• EXERCICE COURT A
Répondez à ces questions sur le récit de voyage :
(i) Combien de kilomètres le vol doit-il parcourir au total ?
(ii) Quelle heure locale est-il à l'arrivée à Narita ?
(iii) Devant quel appareil passe-t-on au débarquement ?

• TEXTE EXTRAIT
***

Comme j'ai la chance d'être près d'un hublot, et en arrière de l'aile (les réacteurs sont bien pénibles à cette place), je peux profiter du paysage : des éoliennes, des îles étroites émergent de la mer du Nord sur laquelle les nuages se multiplient. On aperçoit ensuite des lambeaux du Danemark, de la Baltique, de la Suède, de la Baltique encore... Quelques lacs finlandais sont ensuite visibles, mais rien de la Russie d'Europe, qu'on survole pourtant longuement, montant jusqu'au cercle polaire avant de redescendre vers le Soleil levant. Les repas servis sont meilleurs que lorsque nous étions allés avec la même compagnie en Equateur, et Yvette essaie de se lever régulièrement et de marcher un peu. Comme nous allons vers l'est, la nuit arrive bien vite, et comme d'habitude le sommeil est difficile à trouver. A 2 h (heure française) l'aube rose point sous l'aile de l'avion, mais nous sommes loin d'avoir terminé nos 13 000 kilomètres.

Quand le jour se lève tout à fait et que les stores se relèvent peu à peu, c'est la Sibérie qui défile au-dessous : territoires verts, boisés, traversés de rares routes et presque sans un village. Et le fleuve qui apparaît, serait-ce l'Amour ? L'avion, qui vole maintenant vers le sud-est, atteint la mer du Japon, mer d'huile au début, sans un navire, bientôt masquée par les nuages. Il faut ensuite deviner le Japon tandis que l'avion, plein sud maintenant, arrive à Narita après un court survol du Pacifique. Il est 9 h 50 ici, et non plus 2 h 50 comme l'indiquent nos montres. Il pleut des cordes sous un ciel bas et épais (c'est le onzième typhon de la saison qui termine son passage, et les Tokyoïtes espèrent que ce sera le dernier).

Narita est immense, le 777 roule interminablement ; de nombreux avions, de compagnies asiatiques souvent inconnues en Europe, stationnent un peu partout. Au débarquement on passe devant une caméra thermique censée sans doute détecter les victimes de la grippe A, on laisse ensuite au comptoir de l'immigration nos empreintes digitales et une photo, et nous voilà avec notre visa. Mais l'attente des bagages se prolonge : le sac noir arrive sur le tapis roulant, puis le sac bleu... mais non, ce n'est pas notre sac bleu, seulement un autre qui lui ressemble étonnamment. Donc attendons encore. Mais rien ne vient, et revoilà encore et encore le même sac. Une seule explication : il appartient à quelqu'un qui s'est trompé et a emporté le nôtre. Catastrophe!

***

• EXTRAITS DES LIGNES
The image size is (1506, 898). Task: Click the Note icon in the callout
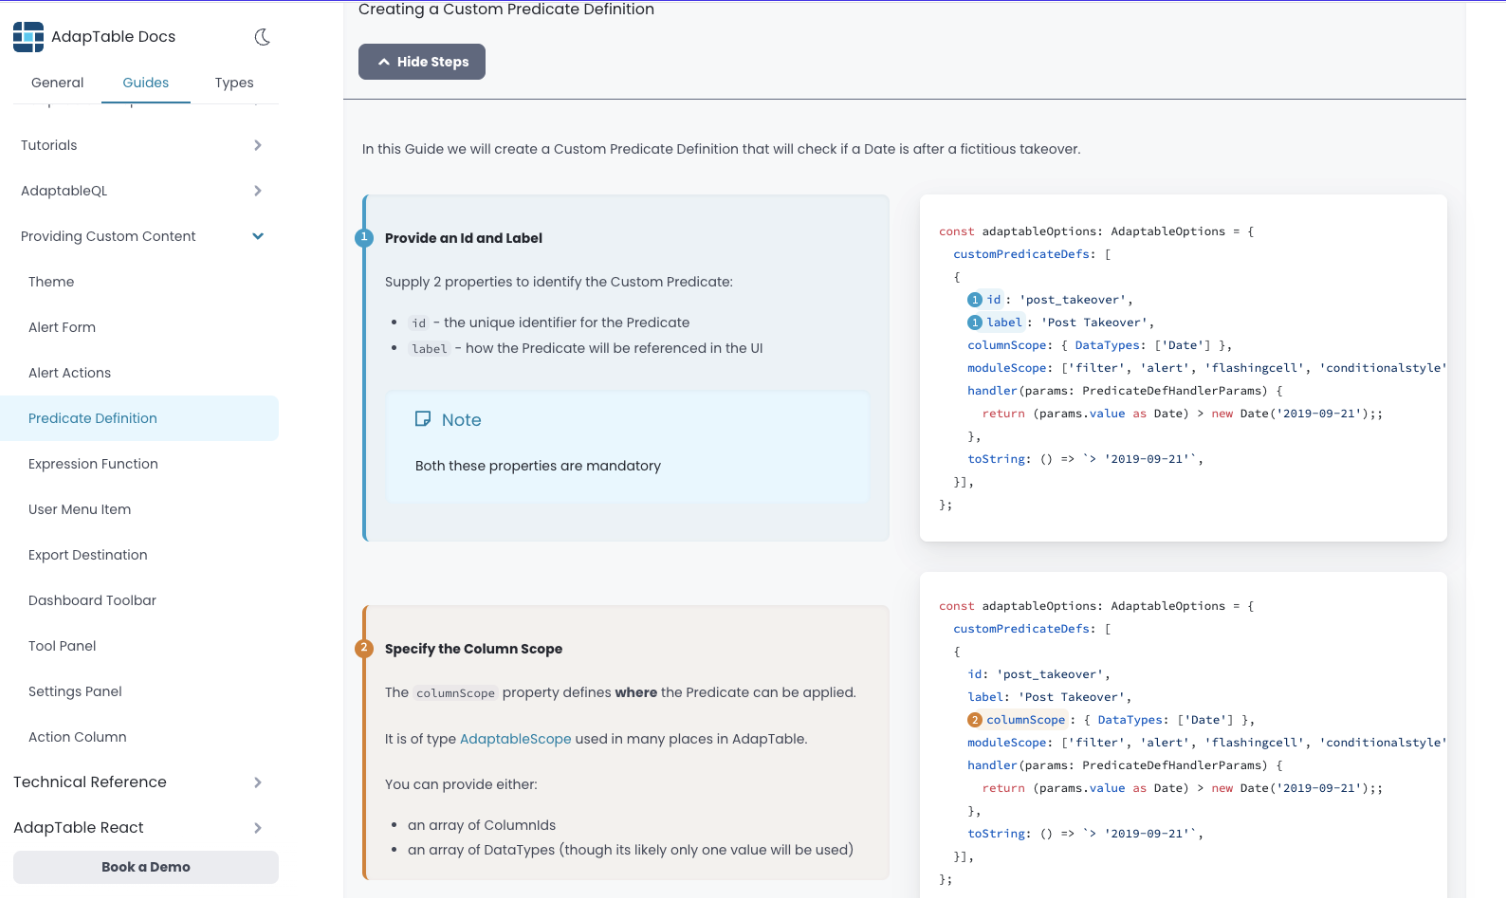pyautogui.click(x=423, y=420)
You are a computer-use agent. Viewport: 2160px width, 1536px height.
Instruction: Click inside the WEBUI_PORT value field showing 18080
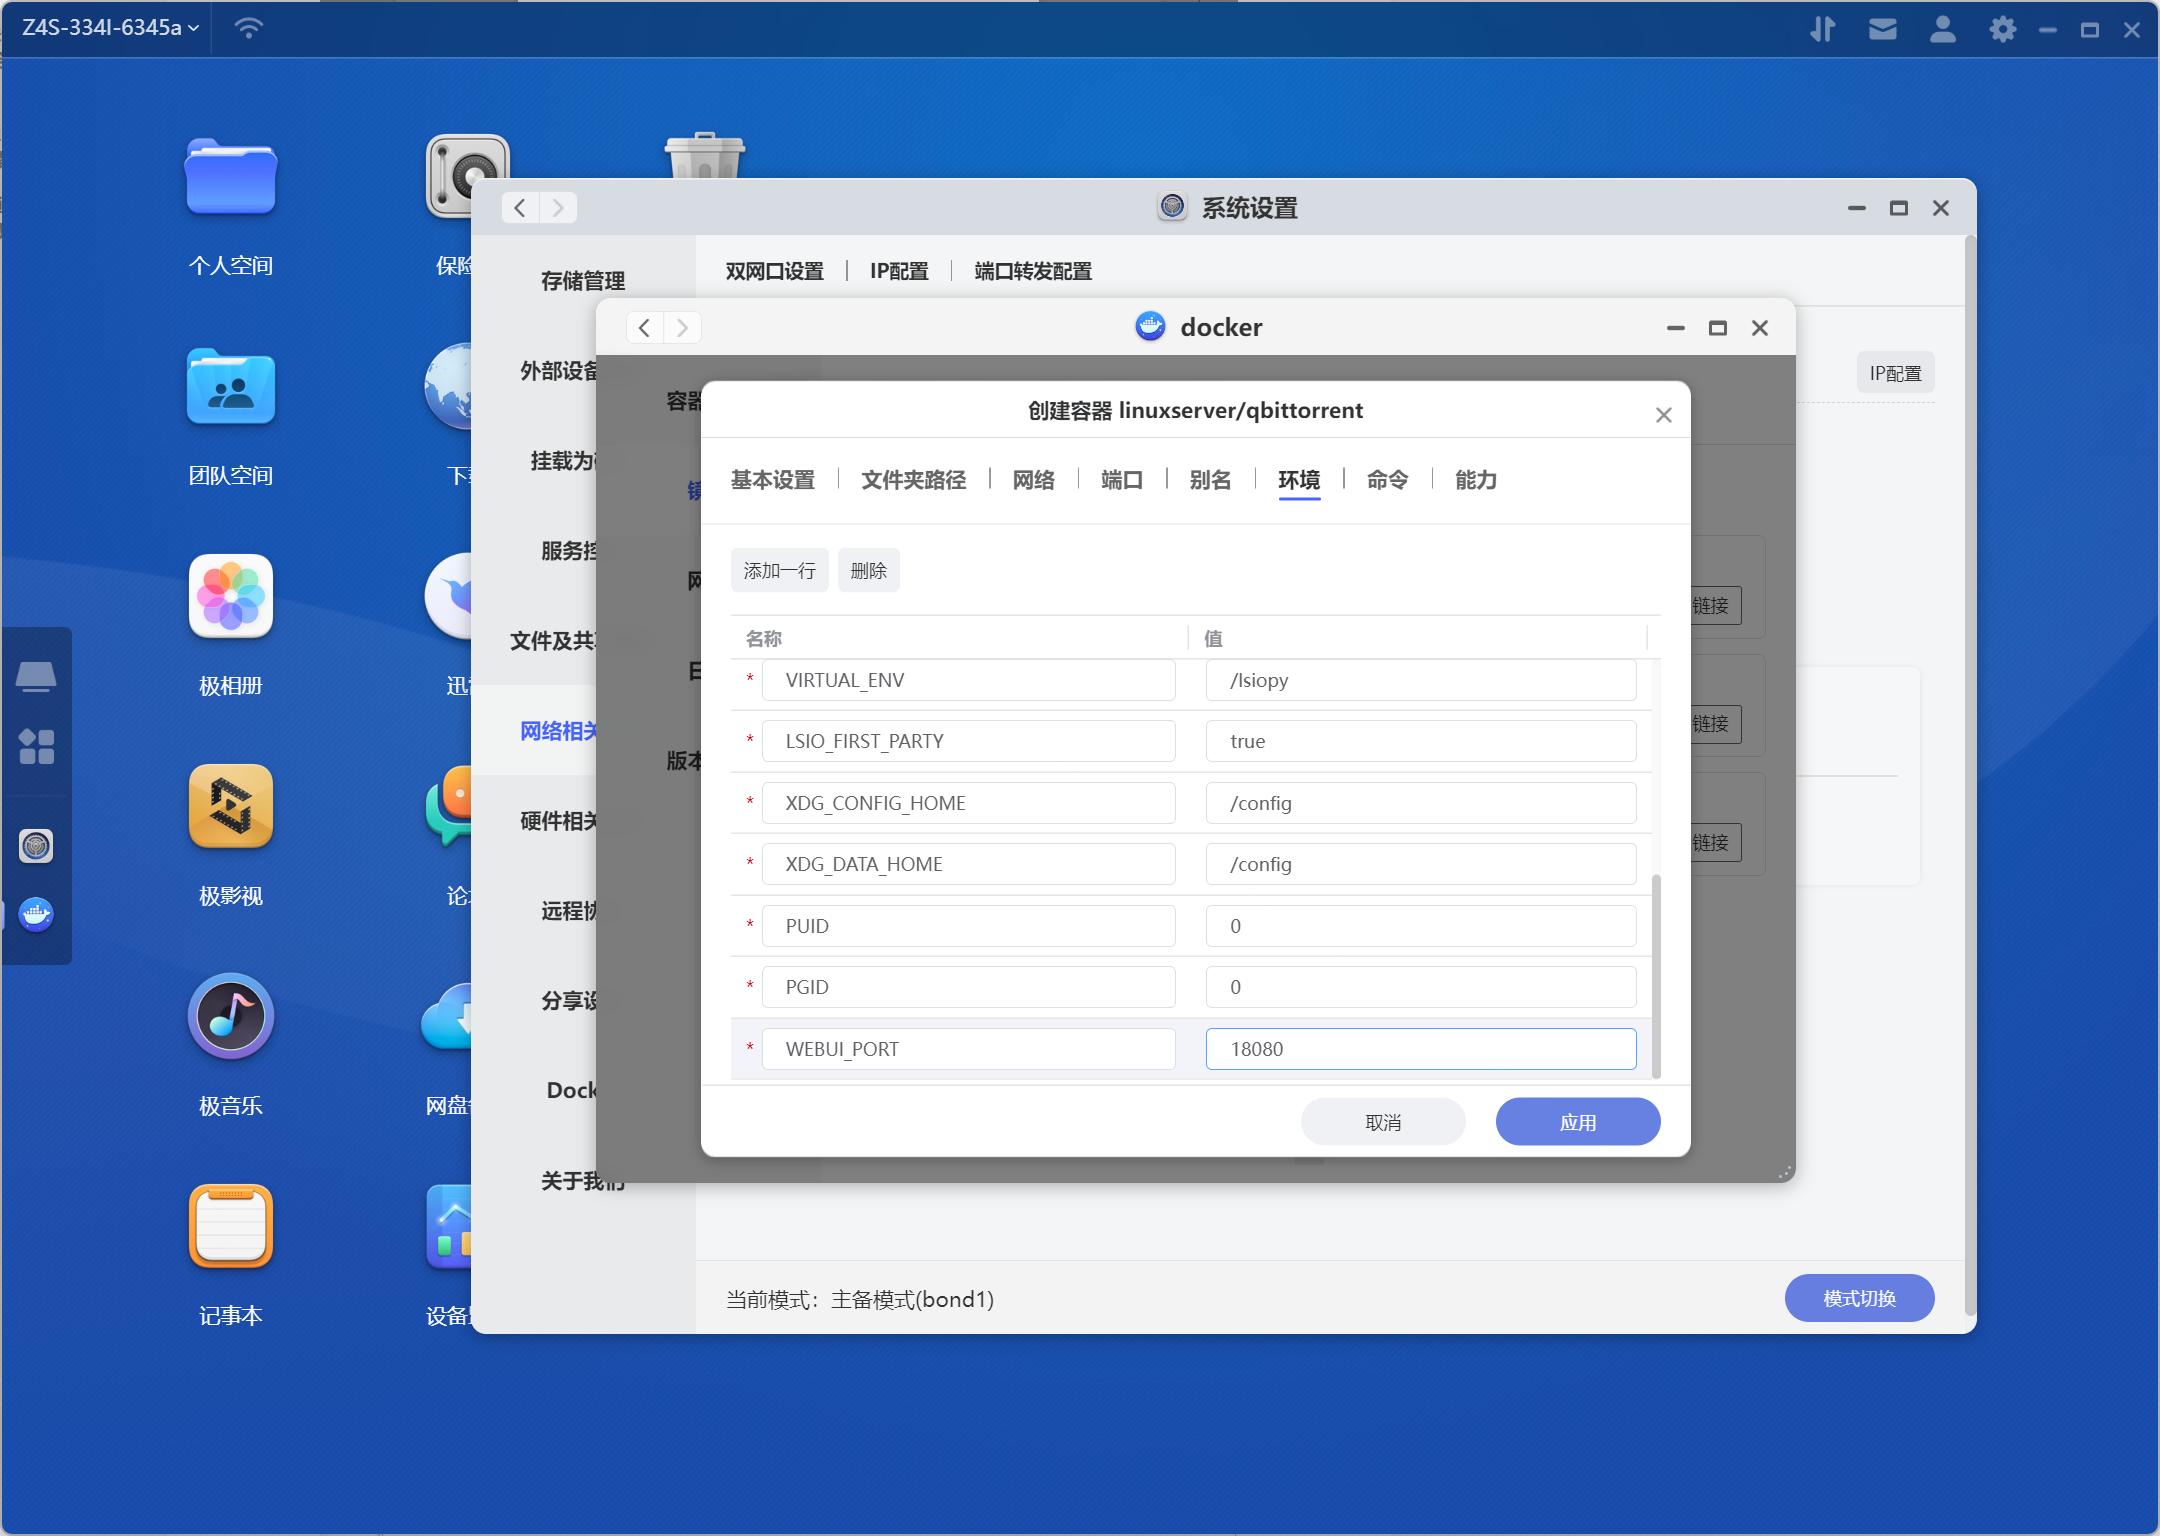[1420, 1048]
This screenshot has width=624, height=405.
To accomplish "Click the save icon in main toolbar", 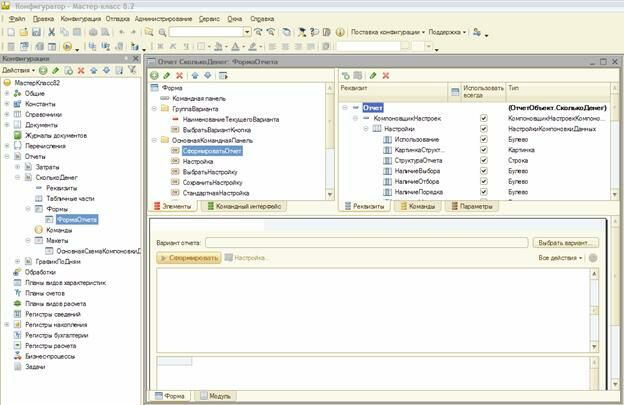I will pyautogui.click(x=36, y=32).
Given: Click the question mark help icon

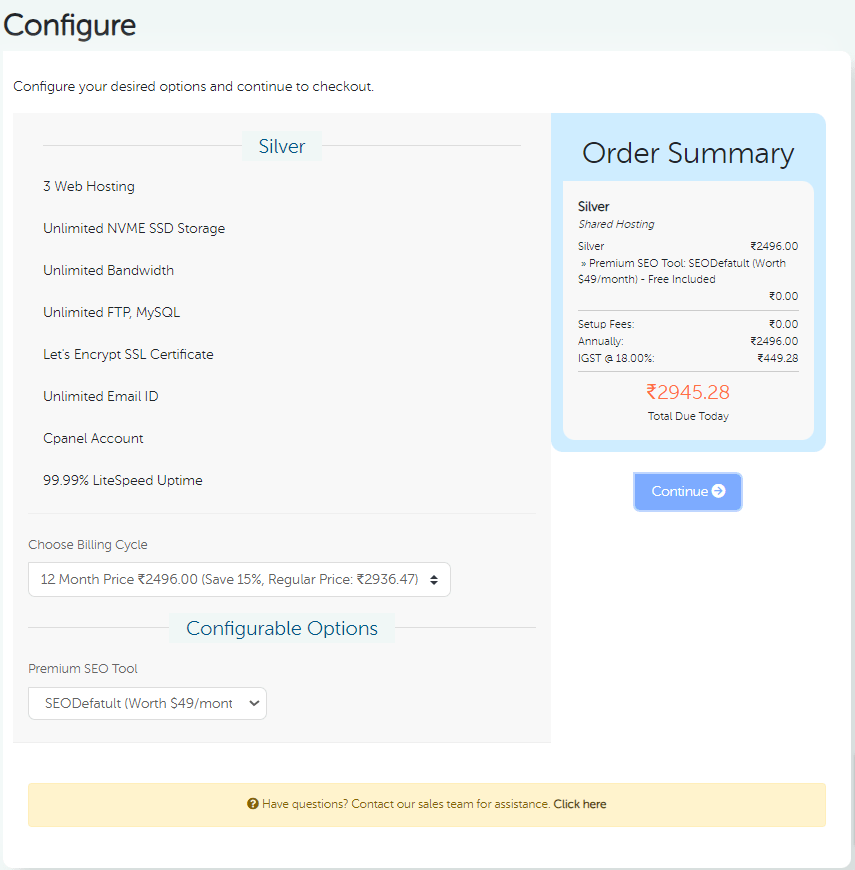Looking at the screenshot, I should coord(253,803).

***

• EXERCICE COURT B
Mettez sous forme de liste JSON de chaînes le passage qui va du début des lignes jusqu'à la ligne contenant "[1420, 1048]", ces deux bornes comprises, avec une chaîne par ligne et sans les lignes vides. Laissez les images de côté dans la réponse.

• RÉPONSE A
(i) 13 000 kilomètres.
(ii) 9 h 50.
(iii) Une caméra thermique.

• RÉPONSE B
[
  "The image size is (1506, 898). Task: Click the Note icon in the callout",
  "pyautogui.click(x=423, y=420)",
  "You are a computer-use agent. Viewport: 2160px width, 1536px height.",
  "Instruction: Click inside the WEBUI_PORT value field showing 18080",
  "[1420, 1048]"
]